# Dealing with the bright LED Display on an AutoPilot MDT Digital Timer



## Hackerman (Dec 9, 2015)

I just installed an Autopilot MDT timer in my grow room and the light coming off the LED display lights up my entire grow room. 

Even though the LED is green, I find this totally unacceptable for the critical period.

This light is so bright I can see throughout the entire room. I could work in this light.

Anyone else using this timer?


----------



## Grower13 (Dec 9, 2015)

cut  out a dark plastic cover for the display and use Velcro to hold it in place so you can take on an off a million times.   :48:


----------



## pcduck (Dec 10, 2015)

Aluminum tape also works. After a hundred or so checks, will need to replace tape.


----------



## Hackerman (Dec 10, 2015)

I am going to try some red film over the display so I can still see it without the light being so bright. If that doesn't work, I'll just cover it with tape.

Still, you would think that the people designing this would know it's going into a grow room. ????


----------



## sMACkaddict (Dec 10, 2015)

would green film be a better idea?


----------



## The Hemp Goddess (Dec 10, 2015)

I think that they did think about it and that is why the display is green and not some other color.  I agree with smack--I would not be for using red film--use green.


----------



## Hackerman (Dec 10, 2015)

Unfortunately, that whole thing about green light is bull. At least with cannabis.

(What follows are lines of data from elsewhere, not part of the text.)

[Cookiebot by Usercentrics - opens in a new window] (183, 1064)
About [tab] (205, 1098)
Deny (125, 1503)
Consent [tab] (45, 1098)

Last year, I ran a test with a 12/12 HPS and a plant in mid flower. I added a green light 24/7 and in a short time, the plants began to re-veg. So, green or red.... same diff. as best I can tell from my own experience.

Other than during programming, the LED doesn't really provide any useful info to me. Maybe there's a way to turn it off in the programming. I'll RTFM and see. Otherwise it's electrical tape.... just like the other LEDs in the room. LOL

Thanks for the input.


----------



## Rosebud (Dec 10, 2015)

That is an interesting test you ran. Nice to know, thanks.


----------



## Hackerman (Dec 10, 2015)

I never really said much about it because it seems to be pretty common to hear otherwise and I wanted to confirm 100% by running the test again. Never got around to it. And, posting stuff that is against the norm is usually just a flamefest waiting to happen. LOL

I just started up some clones and I'll have a bunch of extras to experiment with. If they get big enough between now and Christmas, I'll decorate the extras and give them away as gifts. LOL I'll toss 2 in a box with cfl 12/12 and green lights 24.


----------